- Močle Location in Slovenia
- Coordinates: 46°14′29.48″N 15°29′14.8″E﻿ / ﻿46.2415222°N 15.487444°E
- Country: Slovenia
- Traditional region: Styria
- Statistical region: Savinja
- Municipality: Šmarje pri Jelšah

Area
- • Total: 1.64 km^{2} (0.63 sq mi)
- Elevation: 343.4 m (1,126.6 ft)

Population (2002)
- • Total: 79

= Močle =

Močle (/sl/) is a village in the Municipality of Šmarje pri Jelšah in eastern Slovenia. It lies in the hills west of Šmarje. The area is part of the historical Styria region. The municipality is now included in the Savinja Statistical Region. It is a clustered village on the south side of a gentle slope.

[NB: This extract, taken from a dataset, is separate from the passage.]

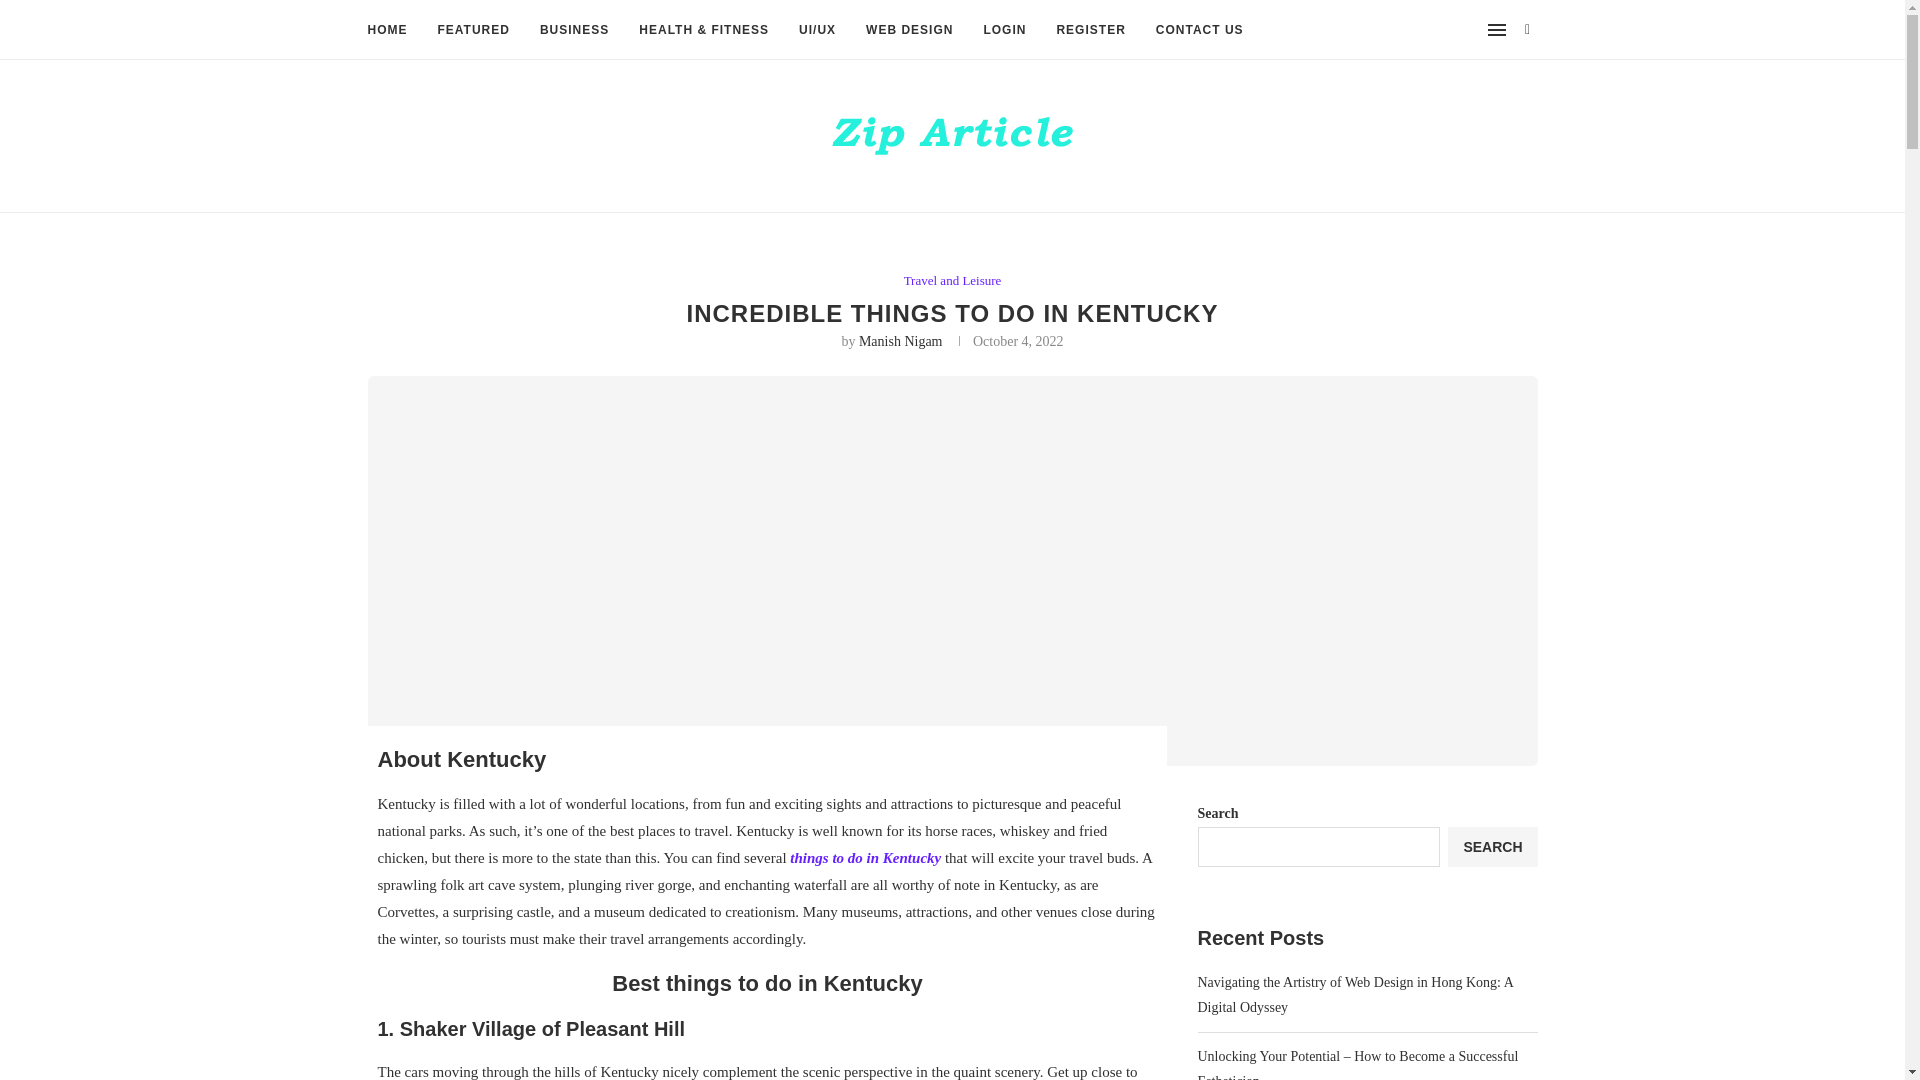 The width and height of the screenshot is (1920, 1080). What do you see at coordinates (574, 30) in the screenshot?
I see `BUSINESS` at bounding box center [574, 30].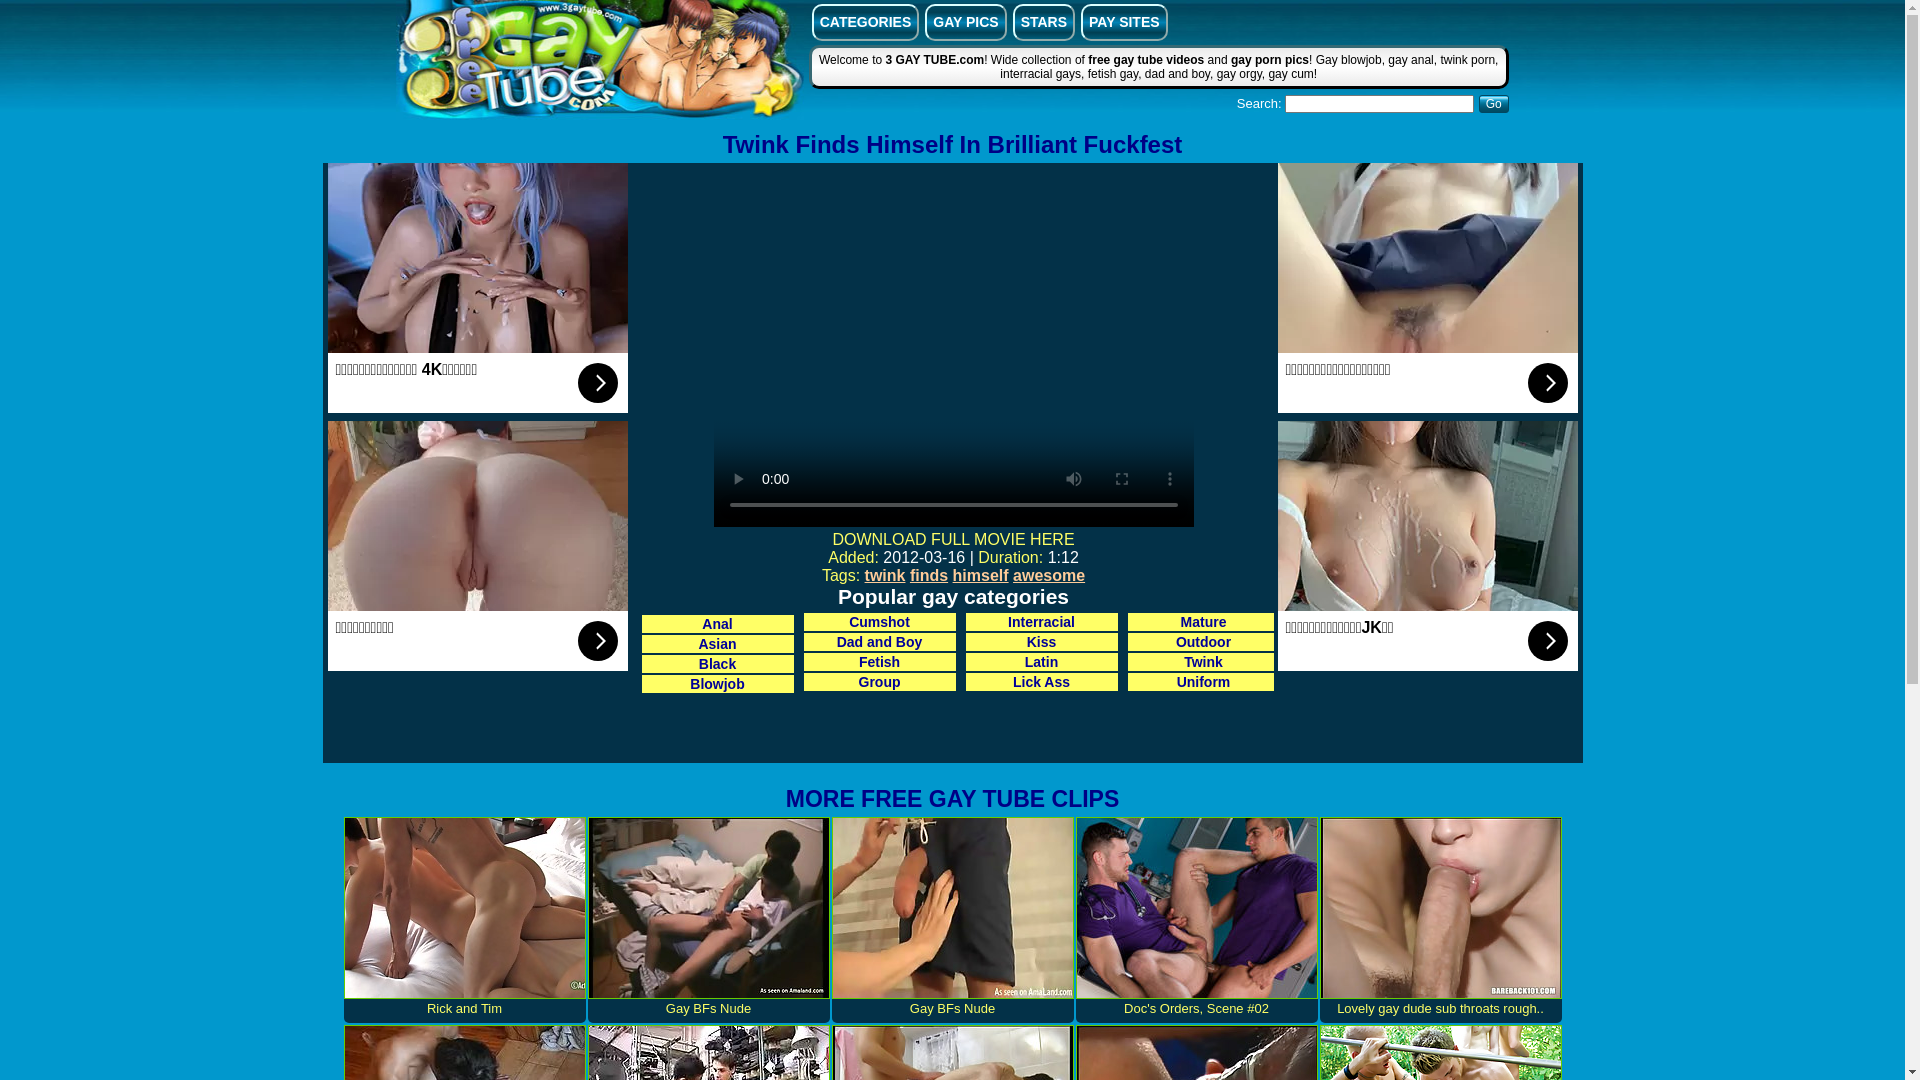 The image size is (1920, 1080). I want to click on Lovely gay dude sub throats rough.., so click(1441, 920).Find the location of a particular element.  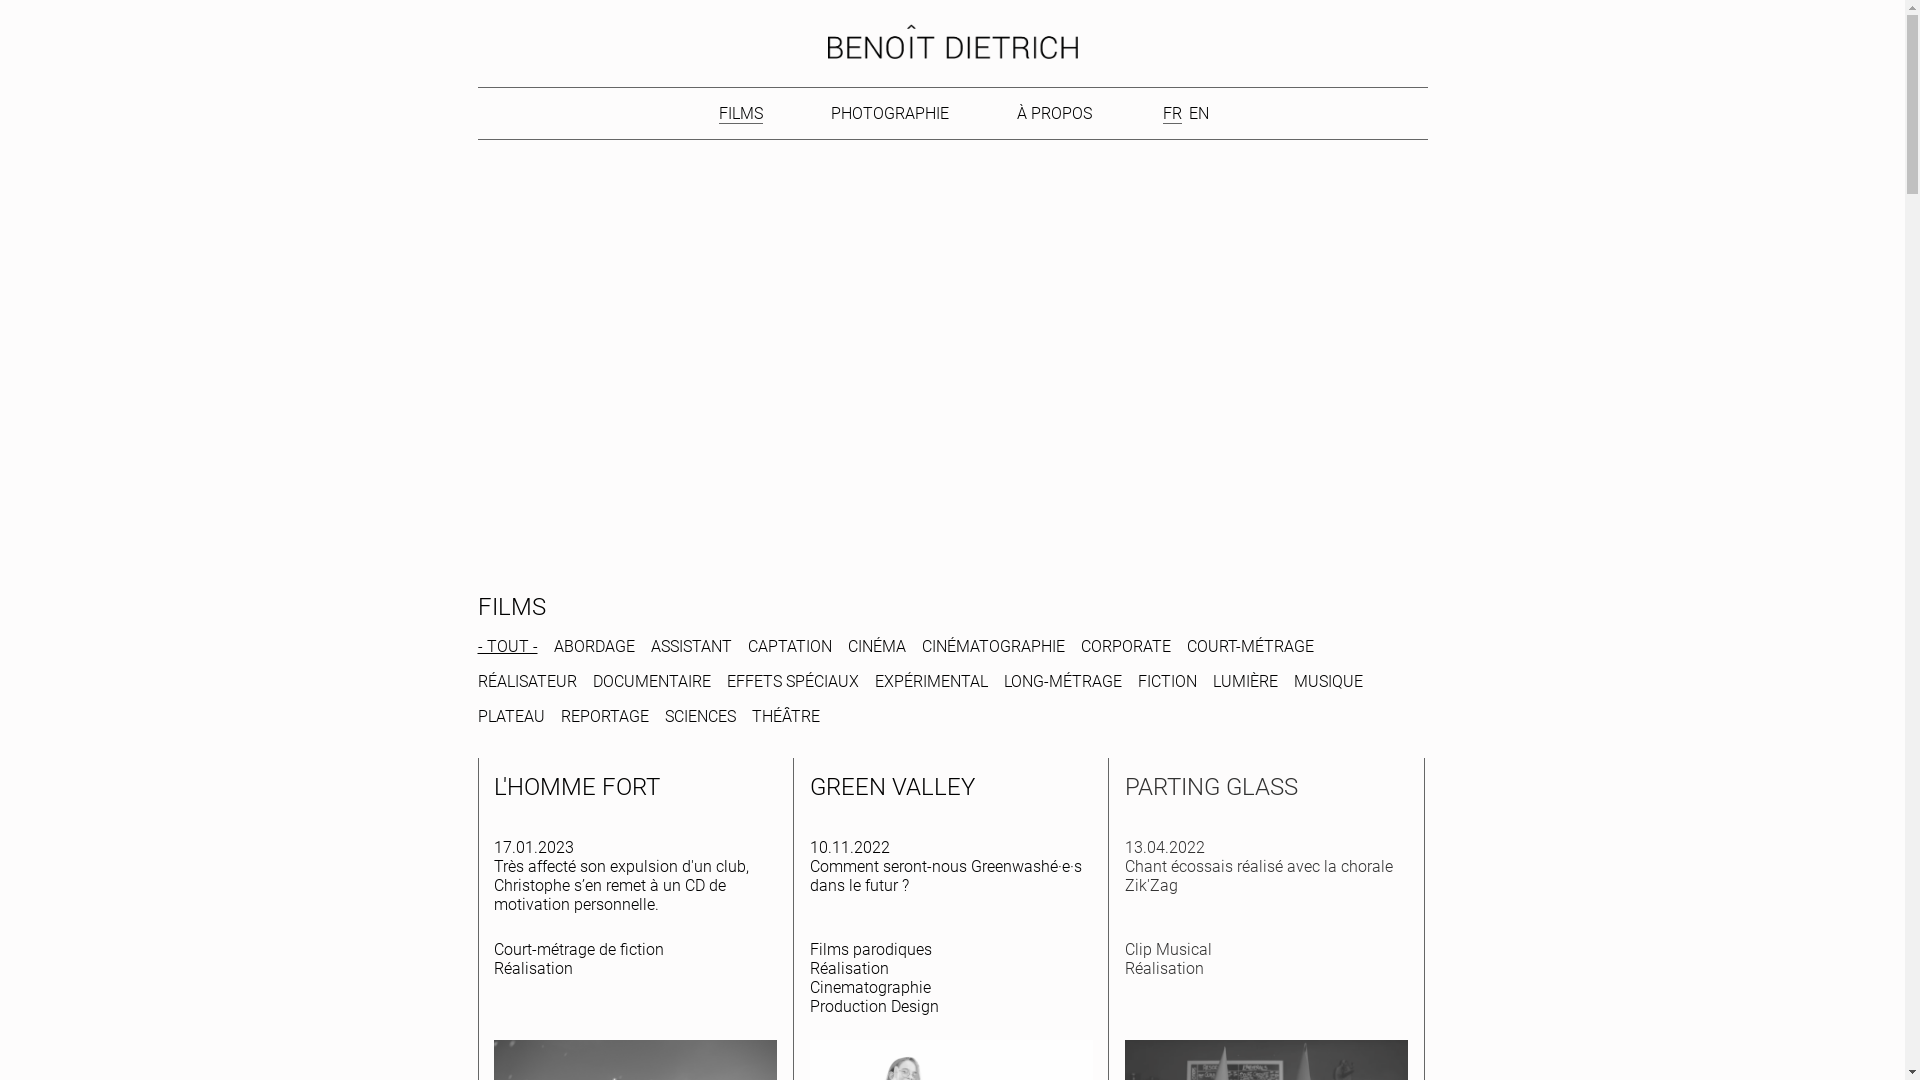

It includes the hamlets of Erpoge and Sveti Lovrenc.

==Name==
The name of the settlement was changed from Sveti Lovrenc pri Šmarju (literally, 'Saint Lawrence near Šmarje') to Močle in 1955. The name was changed on the basis of the 1948 Law on Names of Settlements and Designations of Squares, Streets, and Buildings as part of efforts by Slovenia's postwar communist government to remove religious elements from toponyms. The name Močle and names like it (e.g., Močile, Močilno) are derived from the Slovene common noun močilo, močila 'pond, swamp, wet area'. Before Močle became the name of the entire settlement, the name used to refer to one of the hamlets in the settlement.

==Church==
The local church is dedicated to Saint Lawrence and belongs to the Parish of Šmarje pri Jelšah. It dates to the late 16th century with a sacristy added in the 18th century. The entire church was remodeled in 1939 and in 1959.

There is also a vaulted wayside shrine in Močle. It is believed to date from the 18th century.